**TASK INSTRUCTIONS:**
1. From the discussion of technical analysis, copy verbatim the part that opens with the words containing "I don’t know enough" and closes with "learning about that.".
2. Decide whether each statement below agrees with the discussion of technical analysis. Answer yes or no for each, and quote the words from the discussion that settle it.
(a) Long-Term Capital Management was founded three decades ago by a group that included a couple of future Nobel Prize-winning economists.
(b) The broker's report on Telix Pharmaceuticals ended with a "Hold" recommendation.
(c) Telix Pharmaceuticals dropped by 35% a couple of days after the purchase.
───── DOCUMENT SECTION
I’d put emotion, in particular fear, of missing out and of loss, above that.
Longer term hold type investing may be better suiting to fundamentals.
Technical Analysis has the same limitation as Fundamental Analysis in a way. There are millions of people spending billions of dollars trying to find the edge you are looking for. It’s pretty arrogant to think that when you find it, you’re going to be the first. Especially now with AI.
Three decades ago Long-Term Capital Management was founded by, among others, a couple of future Nobel Prize-winning economists. They were going to use quantitative analysis to make bond trades. They had fabulous returns until a financial crisis in Russia. My point is that there is always going to be some unprecedented event that messes with your strategy.
what are people’s thoughts on the merits (if any) of what’s broadly termed ‘technical analysis
I’ve always thought ‘technical analysis’ is nonsense. They use physical metaphors like ‘momentum’ and ‘resistance’ which as far as I can see have no real existence at all (except possibly as a very indirect hint at overall investor sentiment). Even more so when applied to indexes rather than individual stocks.
Tea leaf reading, as you say.
Humans want to see patterns, and meaning. They see them in clouds, in the flight trajectory of birds, in the movement of planets against the background of the stars, in the chaotic dripping of a water faucet, in the change over time of the average length of skirts… you name it, and somebody will claim some significance.
I think the name “technical analysis” is a misnomer: there is nothing technical about it. It is, at best, an attempt to create a self-fulfilling prophecy. The proponents of technical analysis try to influence the movement of the herd so they can claim afterwards that they explained it beforehand. Even when they get the result right, which happens, they get the explanation backwards.
What I don’t know is how many get it backwards in good faith, i.e. they believe what they say, and how many know that what they say is worthless, but make a living of it without regrets.
I don’t know enough to understand if it’s right or not, but will just add this. AI, algorithm, excel, etc, they can only tell you what to do. A human still has to actually do it. Humans are emotional and it’s hard, or not reasonable, to expect us to blindly follow those inputs/computer model decisions.
I saw one, it was probably absolutely true and doable as a machine, but not reasonable for a human to do. It was effectively like a doubling down scheme over 30 years. If you did it, it would work. But could you imagine your life savings getting completely and utterly wiped out 15 years in and you have to just “trust the process”. There’s no way.
So, I’m guessing there are systems that can do the actual investing for the human? Completely remove the human element. I’d be interested in learning about that.
My point is that there is always going to be some unprecedented event that messes with your strategy.
That’s always been my feeling too.
In a recent report from the broker I use, I was attracted to Telix Pharmaceuticals (TLX on the Australian exchange). The report went into some detail of their competitive advantage, cash reserves and all the rest of it and ended with a ‘Strong Buy’ recommendation. I duly bought (only around $1k) and then had to watch as it dropped by 35% a couple of days later. Why? Because the FDA issued a ‘Complete Response Letter’, highlighting deficiencies in Telix’s Biologics License Application for one product.
That’s definitely not something that would ever be signalled by looking at a chart.
I’m now considering whether to add to my holding while it’s effectively ‘on sale’, but I admit that good old nervous emotion is a big part of my calculation. Bargain - or ‘Good money after bad…’?
──────────
───── EXTRACTED INFORMATION
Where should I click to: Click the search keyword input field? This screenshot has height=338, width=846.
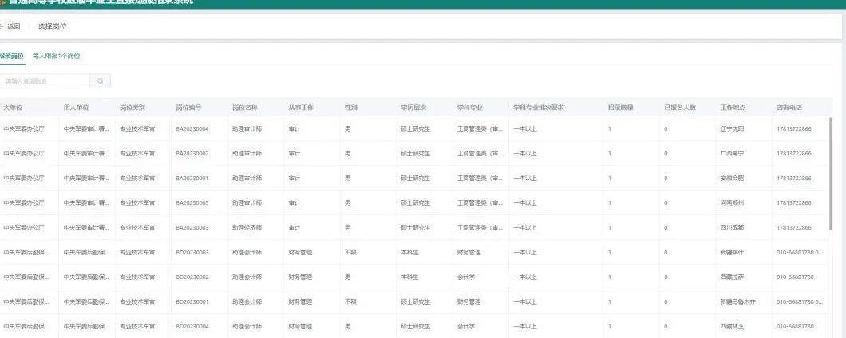(x=45, y=81)
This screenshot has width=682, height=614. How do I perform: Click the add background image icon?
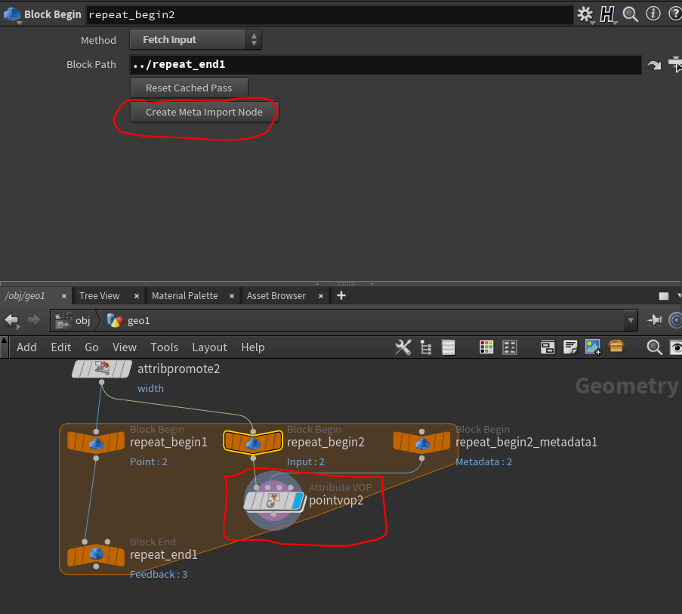pyautogui.click(x=594, y=347)
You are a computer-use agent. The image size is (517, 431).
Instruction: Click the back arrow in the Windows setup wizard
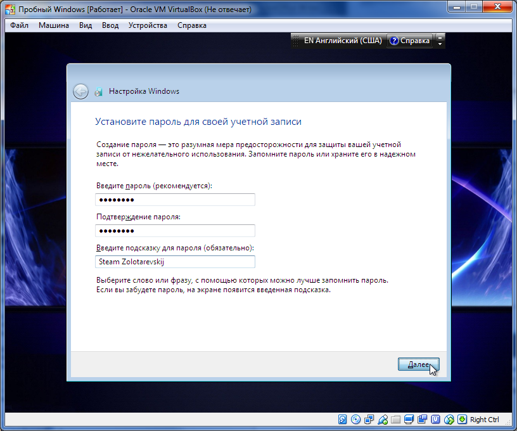80,91
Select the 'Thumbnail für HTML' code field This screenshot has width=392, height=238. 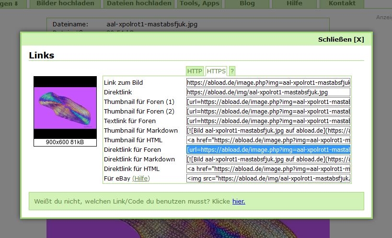click(x=268, y=140)
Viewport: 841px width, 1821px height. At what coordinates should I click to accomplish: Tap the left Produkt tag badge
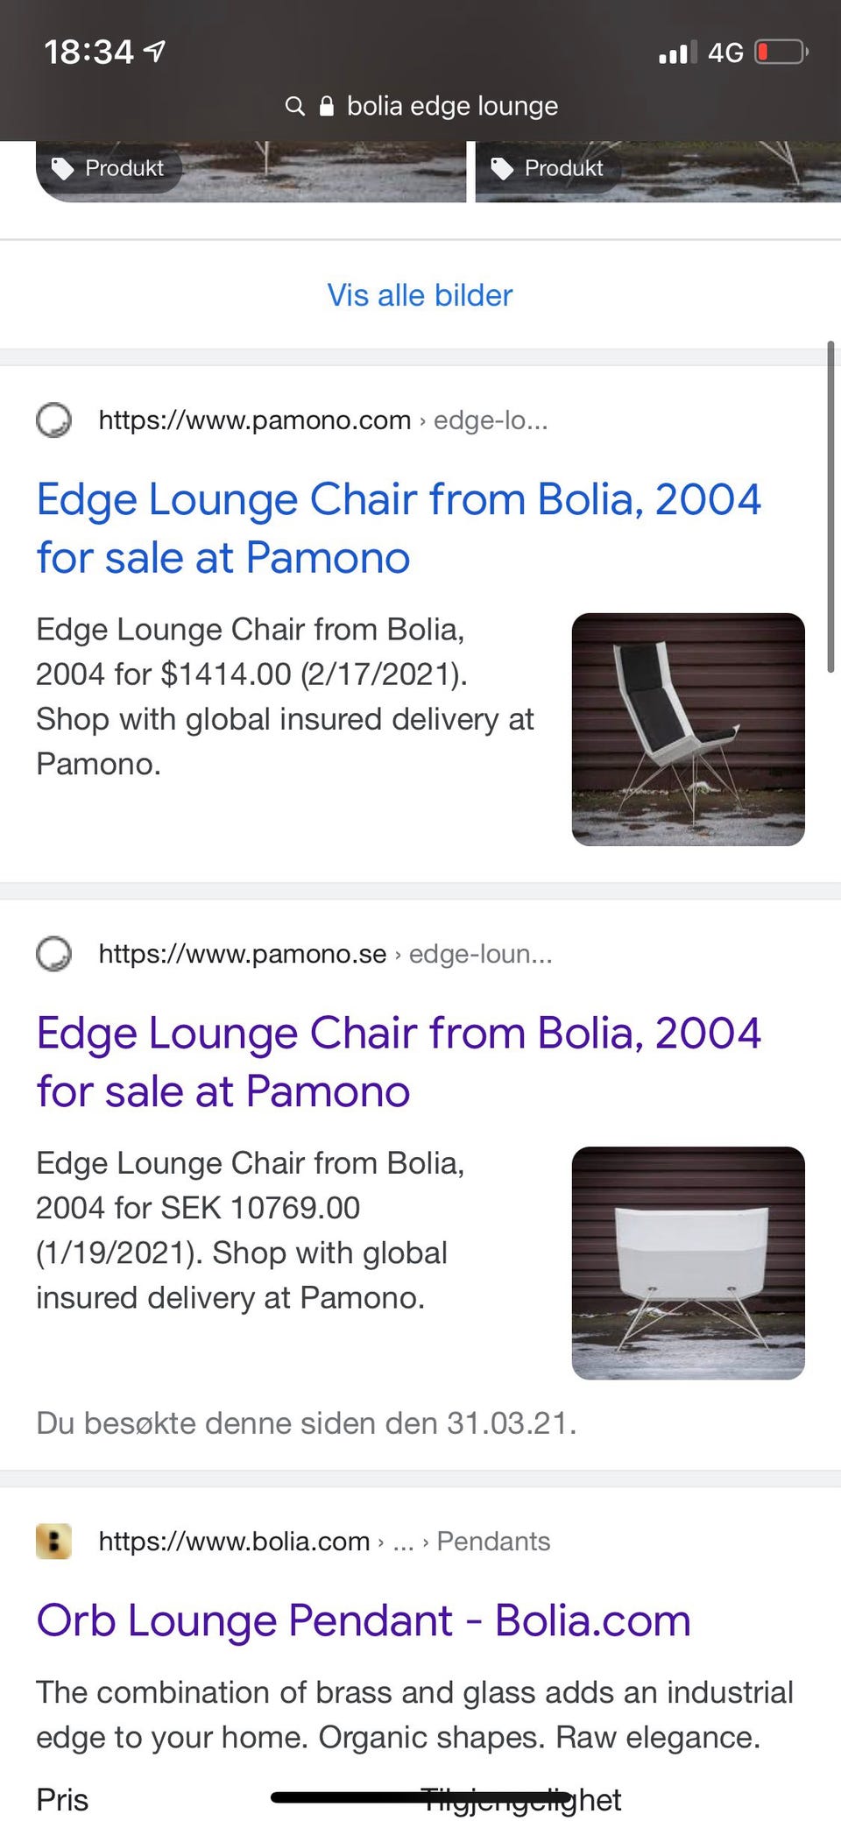tap(109, 168)
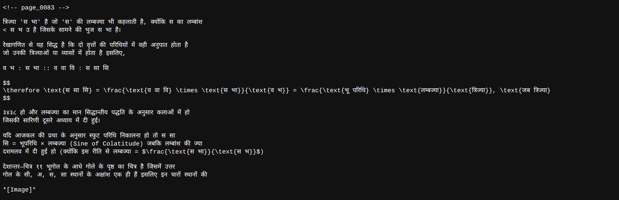
Task: Click the word 'देशान्तर—चित्र' in the last paragraph
Action: coord(17,166)
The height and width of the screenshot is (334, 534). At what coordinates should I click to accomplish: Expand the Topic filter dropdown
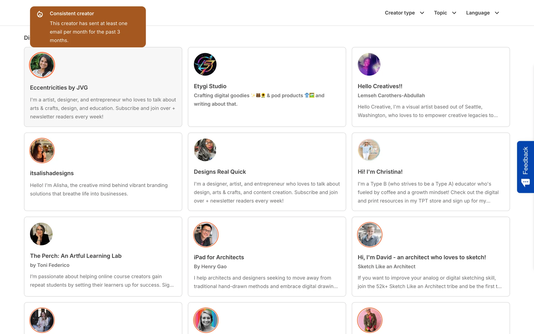click(x=445, y=13)
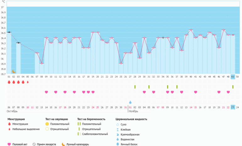The image size is (242, 146).
Task: Select the pink heart on cycle day 09
Action: click(x=46, y=92)
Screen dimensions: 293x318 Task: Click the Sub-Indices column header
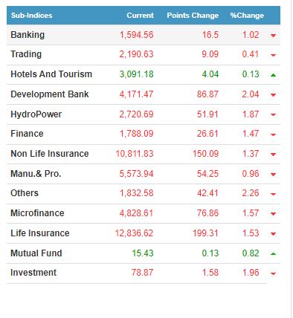32,16
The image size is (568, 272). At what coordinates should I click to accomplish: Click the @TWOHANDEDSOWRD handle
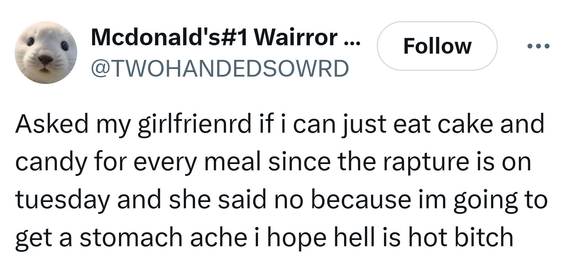(x=220, y=68)
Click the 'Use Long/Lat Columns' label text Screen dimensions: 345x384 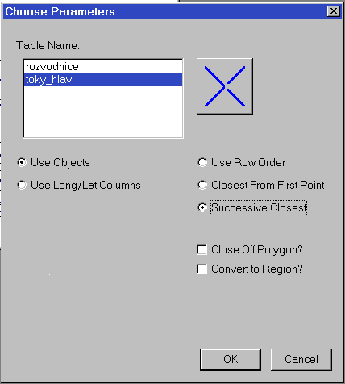[x=85, y=186]
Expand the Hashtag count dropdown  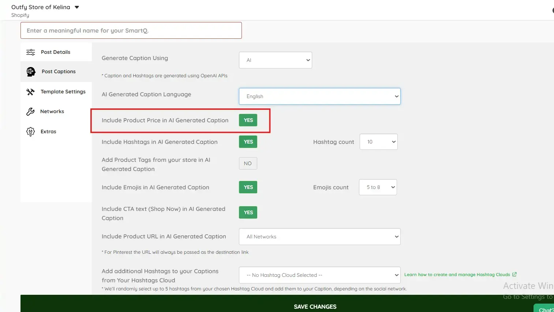[x=379, y=142]
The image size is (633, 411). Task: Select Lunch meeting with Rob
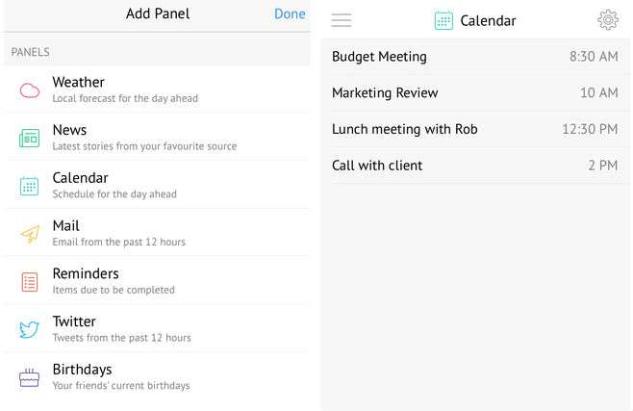point(475,129)
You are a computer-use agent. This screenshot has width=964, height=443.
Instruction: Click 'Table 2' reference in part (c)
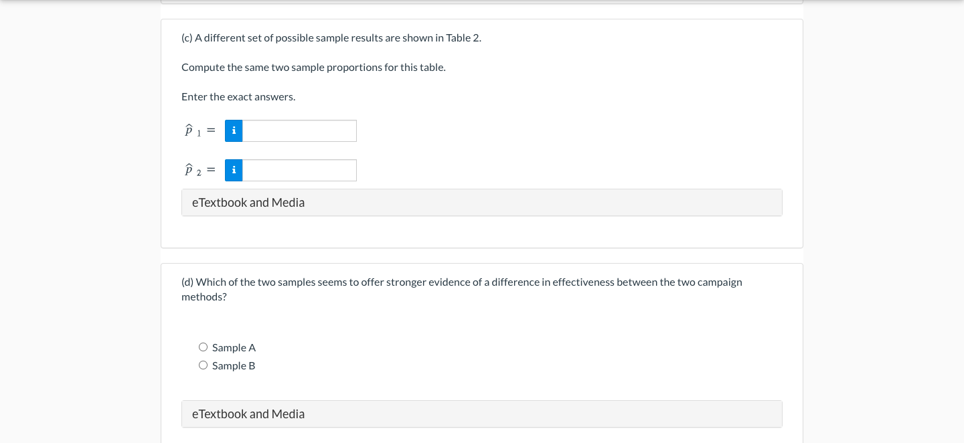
──────────
**SOLUTIONS IN ORDER:**
1.
I don’t know enough to understand if it’s right or not, but will just add this. AI, algorithm, excel, etc, they can only tell you what to do. A human still has to actually do it. Humans are emotional and it’s hard, or not reasonable, to expect us to blindly follow those inputs/computer model decisions.
I saw one, it was probably absolutely true and doable as a machine, but not reasonable for a human to do. It was effectively like a doubling down scheme over 30 years. If you did it, it would work. But could you imagine your life savings getting completely and utterly wiped out 15 years in and you have to just “trust the process”. There’s no way.
So, I’m guessing there are systems that can do the actual investing for the human? Completely remove the human element. I’d be interested in learning about that.

2.
(a) Yes: "Three decades ago Long-Term Capital Management was founded by, among others, a couple of future Nobel Prize-winning economists."
(b) No: "ended with a ‘Strong Buy’ recommendation."
(c) Yes: "then had to watch as it dropped by 35% a couple of days later."